Na tessitura lenta do tear,
no visgo constritor de seu veneno,
na prisão dura das horas do querer,
de que não fujo, já que podem dar
alguns momentos de prazer pequeno
que, ainda assim, lhe devo agradecer...
MEIMENDRO VIII
A cada pássaro foi dada uma garganta:
deve chilrear com a sua própria voz;
quando em coral, é coisa muito atroz,
a originalidade sempre um coro espanta;
e, contudo, como é rara a ave que canta
sua própria serenata em tom feroz;
a maioria só segue ao bando empós,
julgando que é o vulgar que mais encanta.
Por isso, minha pequena ave canora,
meu rouxinol, que te inicias na vida,
apenas desenvolve o teu cantar!...
Caso contrário, te levam a alma embora:
carinho te darão, em igual medida,
mas teu gorjeio... ninguém há de escutar.
MEIMENDRO IX
Ao longo de minha vida, se esforçaram
para curvar-me a cabeça até o solo:
a rebeldia foi esmagada a rolo
e a iniciativa toda me podaram.
Em vão busquei nas que se aproximaram,
por mais se aconchegaram no meu colo,
por menos que em ternura houvesse dolo,
a recuperação do que tiraram...
Só aos poucos consegui reconstruir
a carne por tijolos, por cimento,
na mescla de meu sangue o que perdera.
E mesmo hoje, ainda tento me iludir,
nessa catarse de agudo sentimento,
que me tornei naquilo em que devera.
MEIMENDRO X
Que para cada antídoto, há um veneno:
desse modo, no viver não limitamos
os dias vazios, ou meses, vários anos,
nessa modorra que, a pensar, condeno.
Talvez por isso, sem querer, ordeno
a meus olhos que cometam seus enganos;
meus pés me levam e, assim, atravessamos
os vastos erros da ópera que enceno.
De nada serve a vida sem percalços;
é bom poder tomar contravenenenos,
no contrabalançar das más ações.
Caso contrário, seremos vidros falsos,
envoltos nas mortalhas dos acenos
da vida branda... em mortos corações.
MEIMENDRO XI
Em cada resto de cartão há um poema
ou num pedaço de papel rasgado;
aliso os fragmentos com cuidado,
menos com os dedos que com bico de pena.
Sou como um escultor, ausculto a gema
gritando por sair e, lado a lado,
disponho essas palavras, transformado
em bico de cinzel o antigo lema.
Ninguém escuta os gritos.

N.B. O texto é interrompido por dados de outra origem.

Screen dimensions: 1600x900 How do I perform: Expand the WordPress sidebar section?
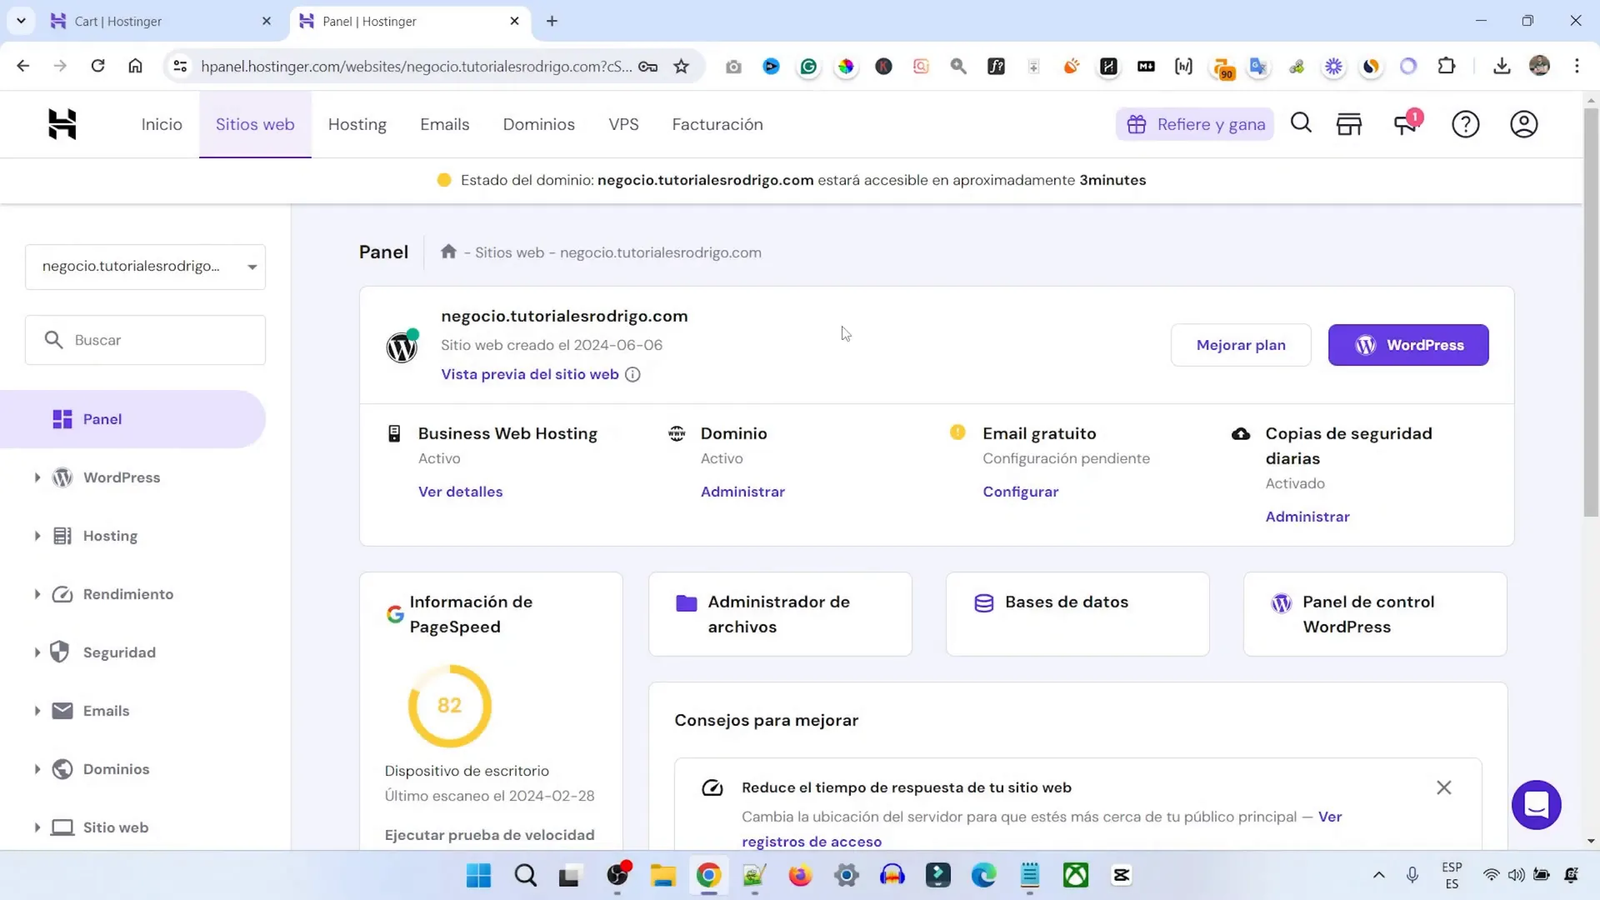coord(37,477)
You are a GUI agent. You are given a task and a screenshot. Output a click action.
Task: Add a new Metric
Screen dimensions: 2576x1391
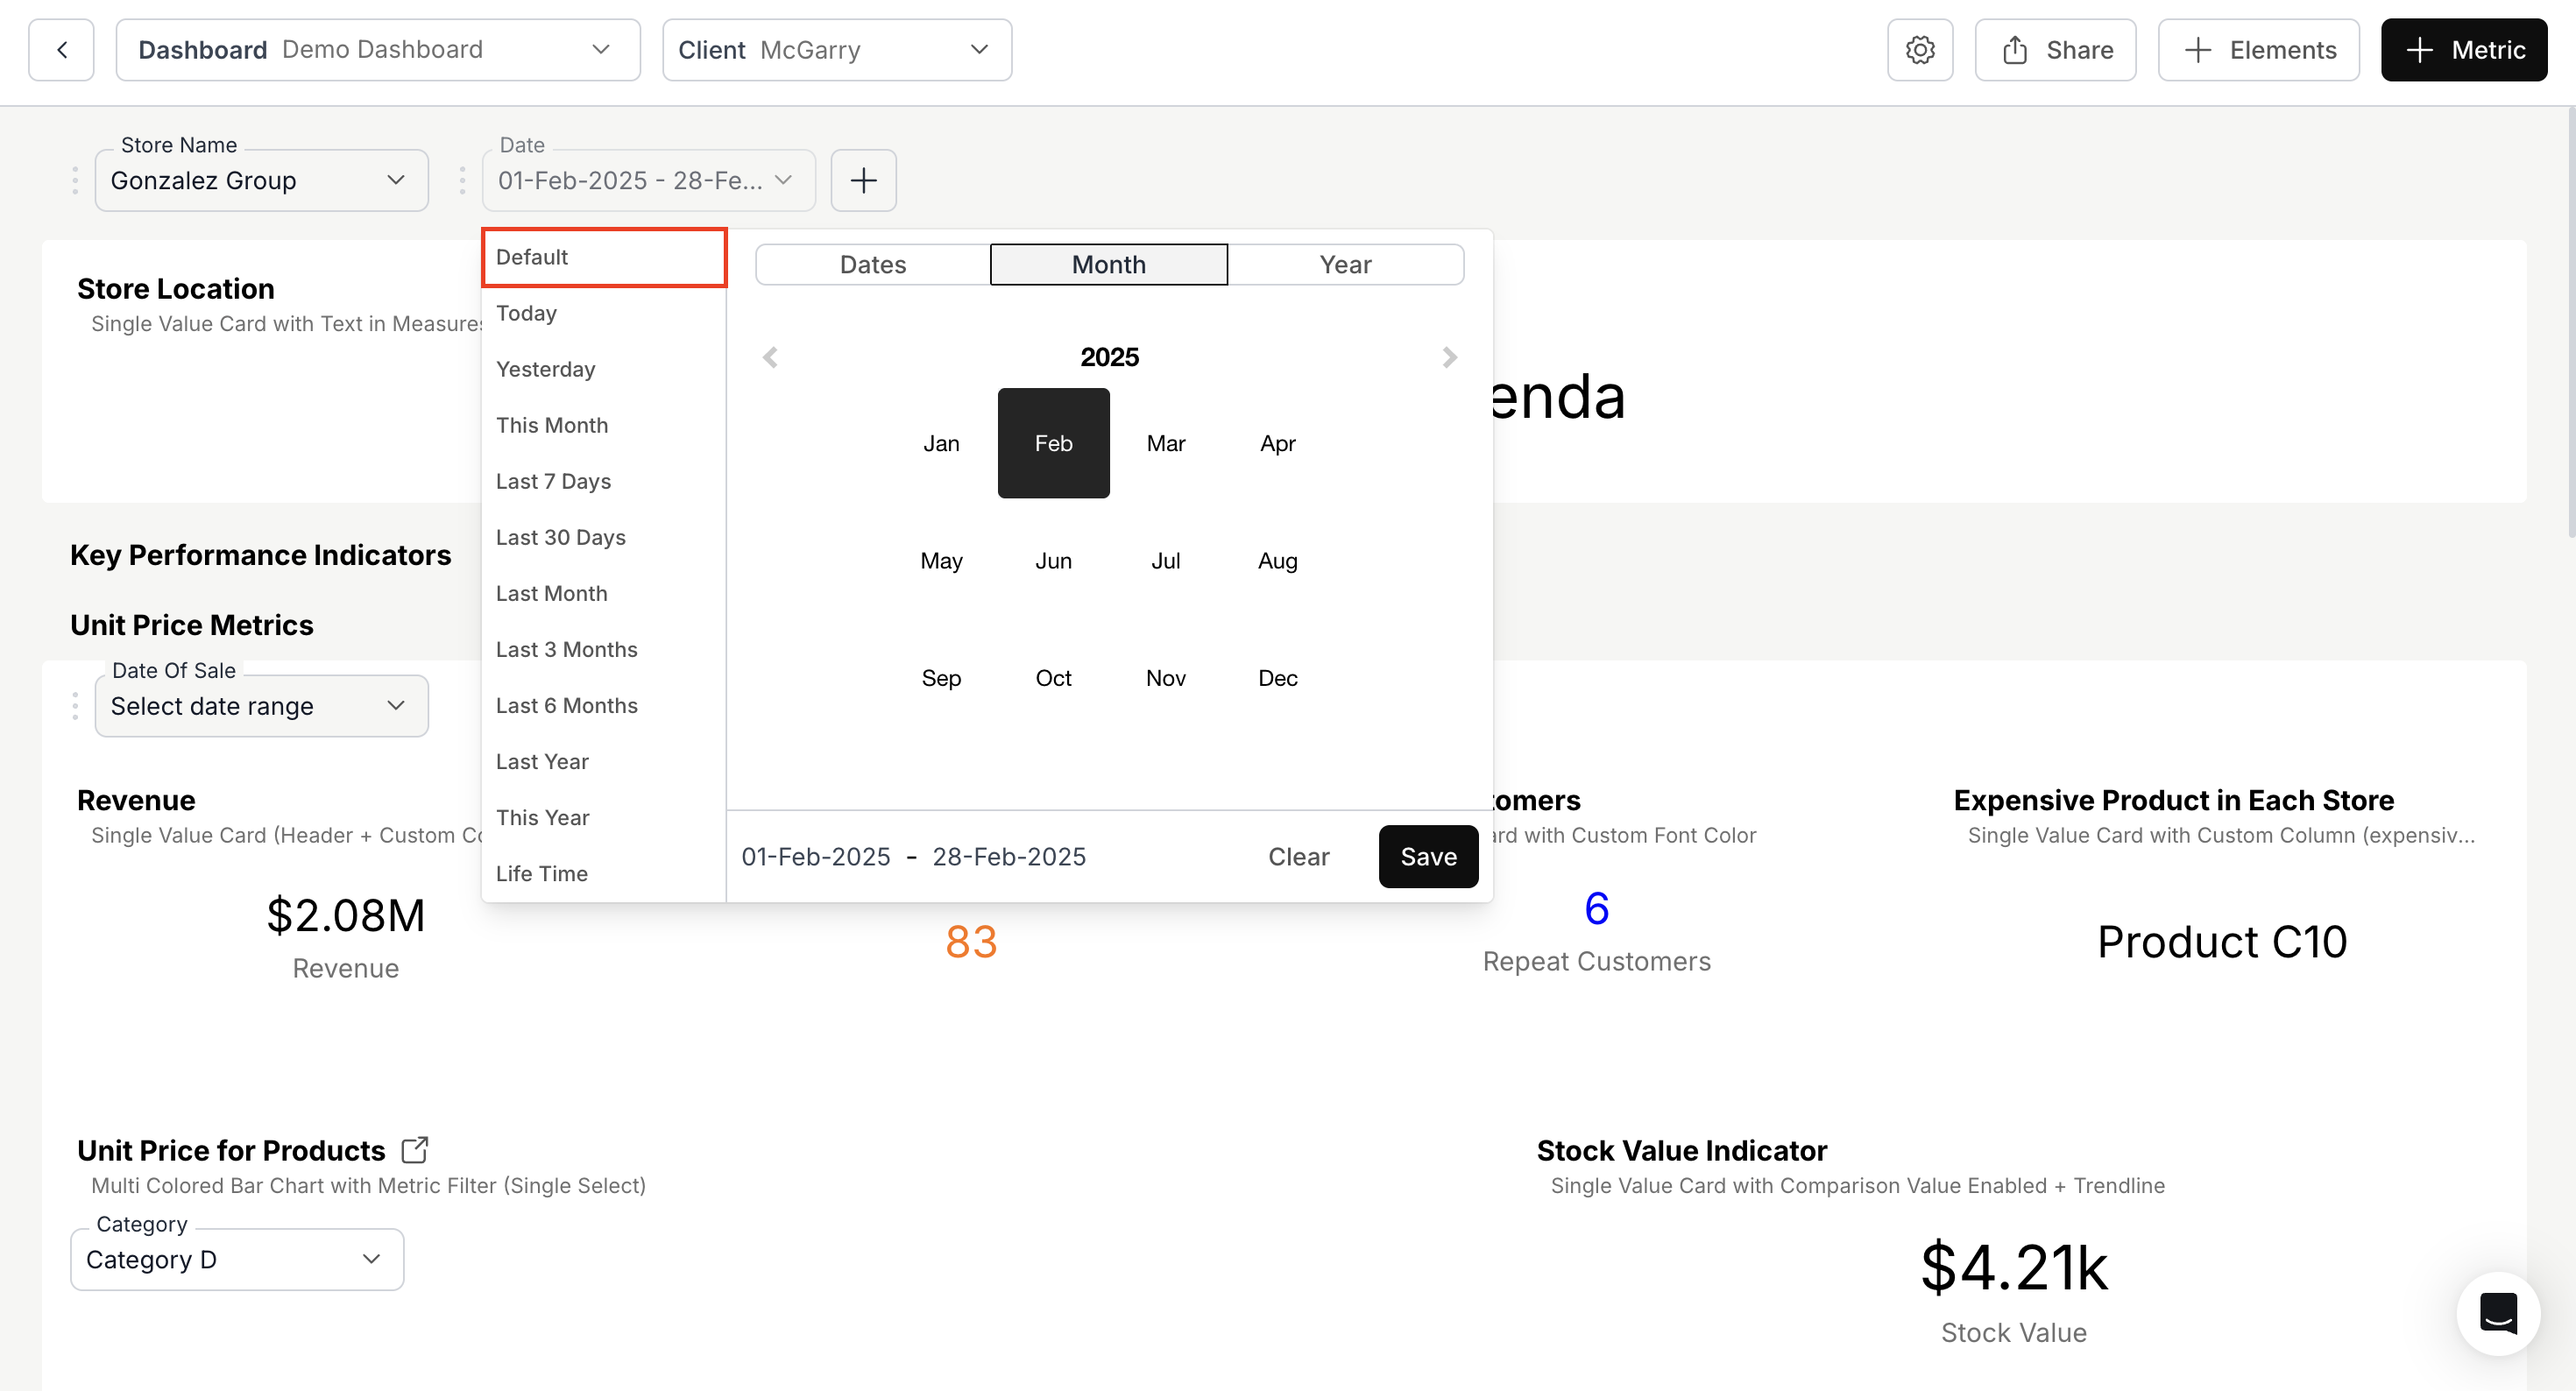(2463, 49)
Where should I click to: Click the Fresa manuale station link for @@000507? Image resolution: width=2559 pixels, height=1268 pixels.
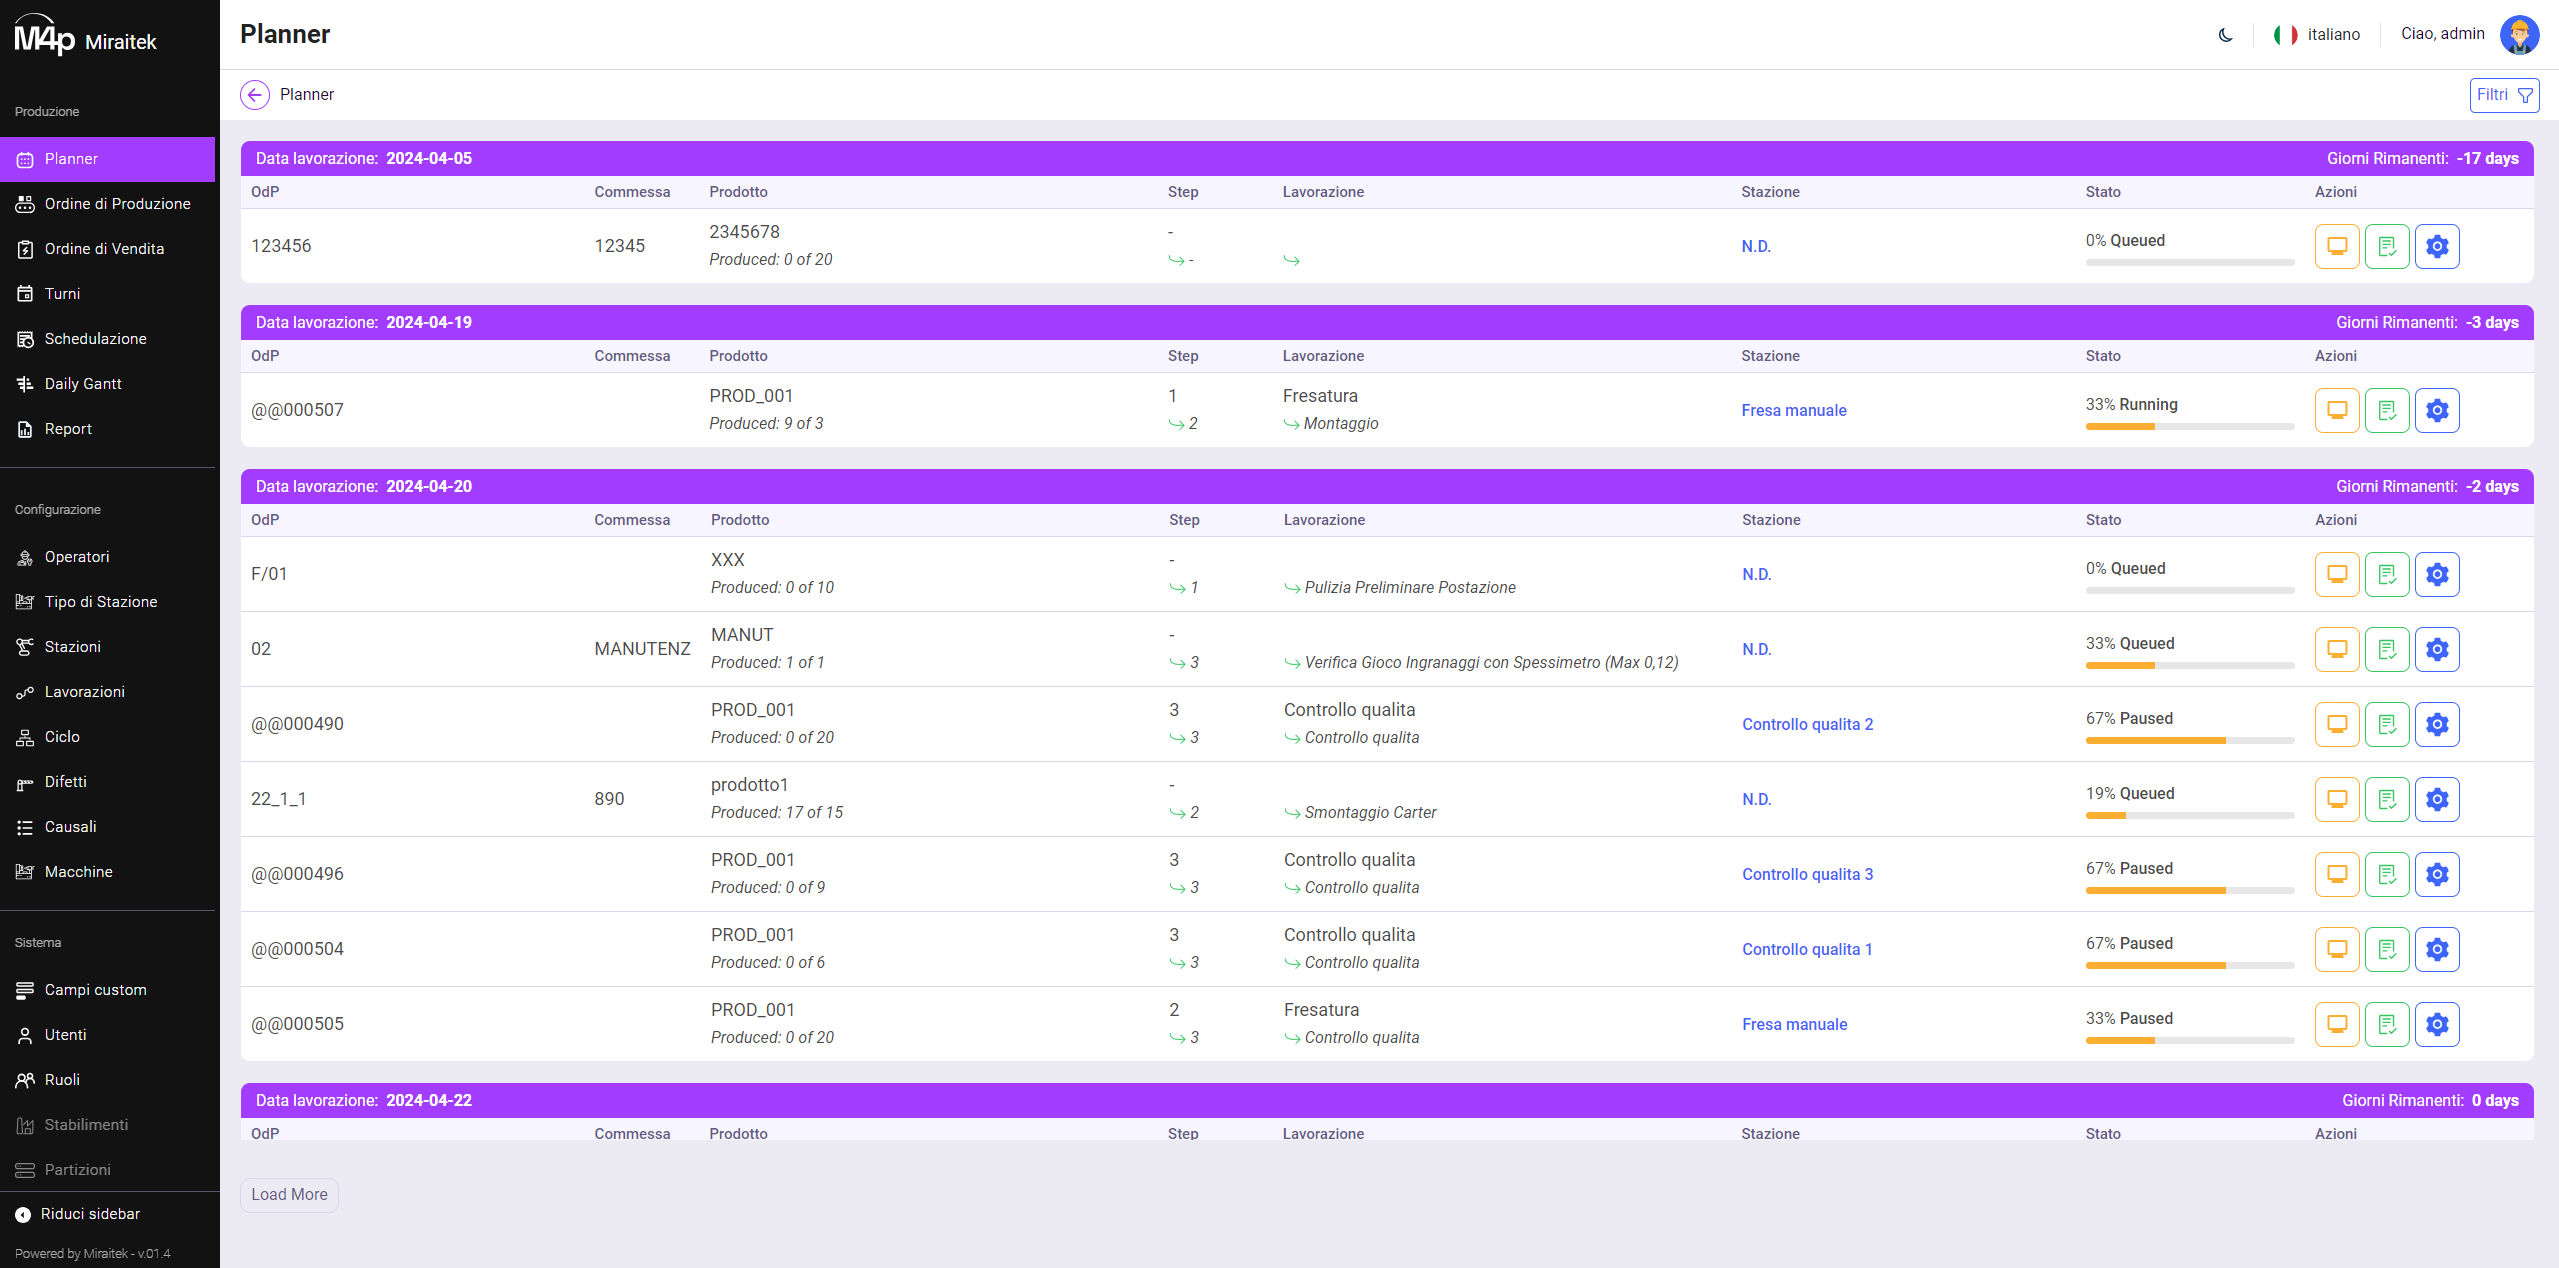[1794, 411]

Sou só eu
que os posso revelar, libertador,
ao mesmo tempo que seu carcereiro.
Porque nada destes versos é só meu,
só trocam de gaiola, triste o humor
nesses rascunhos que enjaulei primeiro.
MEIMENDRO XII
Pois vendi meu coração. Vendi fiado
e só sei que até agora não pagaram...
Tantos carinhos que as unhas me deixaram
não retornaram iguais para meu lado.
O amor que lhes votei foi demarcado
por truques e armadilhas que saltaram
pelos caminhos que meus pés trilharam:
numa arapuca, afinal, foi encerrado...
E o veneno que tomei, tão descuidado,
encheu-me a mente e o corpo por inteiro,
enregelando o sonho em seu calor.
No descaso da ilusão aferventado,
soube seu nome ao gole derradeiro:
que o veneno que tomei chama-se amor.